* Task to complete
Write out the data below exactly, beginning with the first line and ending once the line that has "Given: Open Personalisation preferences" is written.

* Extracted material

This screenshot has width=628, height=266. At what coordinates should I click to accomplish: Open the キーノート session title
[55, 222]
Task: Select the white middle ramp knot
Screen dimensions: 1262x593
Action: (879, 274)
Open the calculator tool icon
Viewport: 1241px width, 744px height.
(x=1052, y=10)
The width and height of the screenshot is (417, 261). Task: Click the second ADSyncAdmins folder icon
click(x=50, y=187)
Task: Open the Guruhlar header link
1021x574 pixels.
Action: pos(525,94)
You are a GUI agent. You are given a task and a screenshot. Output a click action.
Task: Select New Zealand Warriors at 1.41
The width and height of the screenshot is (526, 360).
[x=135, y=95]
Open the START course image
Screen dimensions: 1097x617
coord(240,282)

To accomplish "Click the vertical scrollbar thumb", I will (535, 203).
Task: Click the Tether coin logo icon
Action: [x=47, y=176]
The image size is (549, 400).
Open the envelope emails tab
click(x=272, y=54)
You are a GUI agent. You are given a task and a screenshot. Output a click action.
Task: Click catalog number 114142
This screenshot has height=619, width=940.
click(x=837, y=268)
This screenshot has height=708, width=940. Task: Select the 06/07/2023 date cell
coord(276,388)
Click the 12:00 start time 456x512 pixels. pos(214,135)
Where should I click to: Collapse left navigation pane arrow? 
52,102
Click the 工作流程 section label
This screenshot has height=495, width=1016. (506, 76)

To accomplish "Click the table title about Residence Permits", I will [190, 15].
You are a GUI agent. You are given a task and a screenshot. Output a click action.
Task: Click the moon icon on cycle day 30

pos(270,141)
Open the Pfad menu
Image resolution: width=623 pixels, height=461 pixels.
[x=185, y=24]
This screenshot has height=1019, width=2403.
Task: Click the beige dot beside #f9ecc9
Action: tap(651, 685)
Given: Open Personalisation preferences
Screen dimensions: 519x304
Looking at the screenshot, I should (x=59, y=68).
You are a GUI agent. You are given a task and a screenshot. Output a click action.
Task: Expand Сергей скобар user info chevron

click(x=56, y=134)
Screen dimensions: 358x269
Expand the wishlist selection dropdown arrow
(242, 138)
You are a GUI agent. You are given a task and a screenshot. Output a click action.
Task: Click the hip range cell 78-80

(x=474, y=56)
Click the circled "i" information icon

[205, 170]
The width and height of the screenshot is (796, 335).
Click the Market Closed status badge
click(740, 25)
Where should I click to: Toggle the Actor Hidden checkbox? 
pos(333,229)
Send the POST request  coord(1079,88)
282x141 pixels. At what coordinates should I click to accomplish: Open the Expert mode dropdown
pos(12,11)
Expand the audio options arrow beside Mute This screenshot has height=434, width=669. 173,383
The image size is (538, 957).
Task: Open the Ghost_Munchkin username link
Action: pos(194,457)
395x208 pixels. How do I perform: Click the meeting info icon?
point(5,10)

* Expected answer
This screenshot has width=628, height=266. At what coordinates should I click to accomplish: Open the キーノート session title
[55, 222]
Task: Select the white middle ramp knot
Screen dimensions: 1262x593
Action: (879, 274)
Open the calculator tool icon
Viewport: 1241px width, 744px height.
(x=1052, y=10)
The width and height of the screenshot is (417, 261). Task: Click the second ADSyncAdmins folder icon
click(x=50, y=187)
Task: Open the Guruhlar header link
1021x574 pixels.
Action: pos(525,94)
You are a GUI agent. You are given a task and a screenshot. Output a click action.
Task: Select New Zealand Warriors at 1.41
The width and height of the screenshot is (526, 360).
[x=135, y=95]
Open the START course image
Screen dimensions: 1097x617
coord(240,282)

To accomplish "Click the vertical scrollbar thumb", I will (535, 203).
Task: Click the Tether coin logo icon
Action: [x=47, y=176]
The image size is (549, 400).
Open the envelope emails tab
click(x=272, y=54)
You are a GUI agent. You are given a task and a screenshot. Output a click action.
Task: Click catalog number 114142
This screenshot has height=619, width=940.
click(x=837, y=268)
This screenshot has height=708, width=940. Task: Select the 06/07/2023 date cell
coord(276,388)
Click the 12:00 start time 456x512 pixels. pos(214,135)
Where should I click to: Collapse left navigation pane arrow? 
52,102
Click the 工作流程 section label
This screenshot has height=495, width=1016. (506, 76)

To accomplish "Click the table title about Residence Permits", I will [190, 15].
You are a GUI agent. You are given a task and a screenshot. Output a click action.
Task: Click the moon icon on cycle day 30

pos(270,141)
Open the Pfad menu
Image resolution: width=623 pixels, height=461 pixels.
[x=185, y=24]
This screenshot has height=1019, width=2403.
Task: Click the beige dot beside #f9ecc9
Action: tap(651, 685)
Given: Open Personalisation preferences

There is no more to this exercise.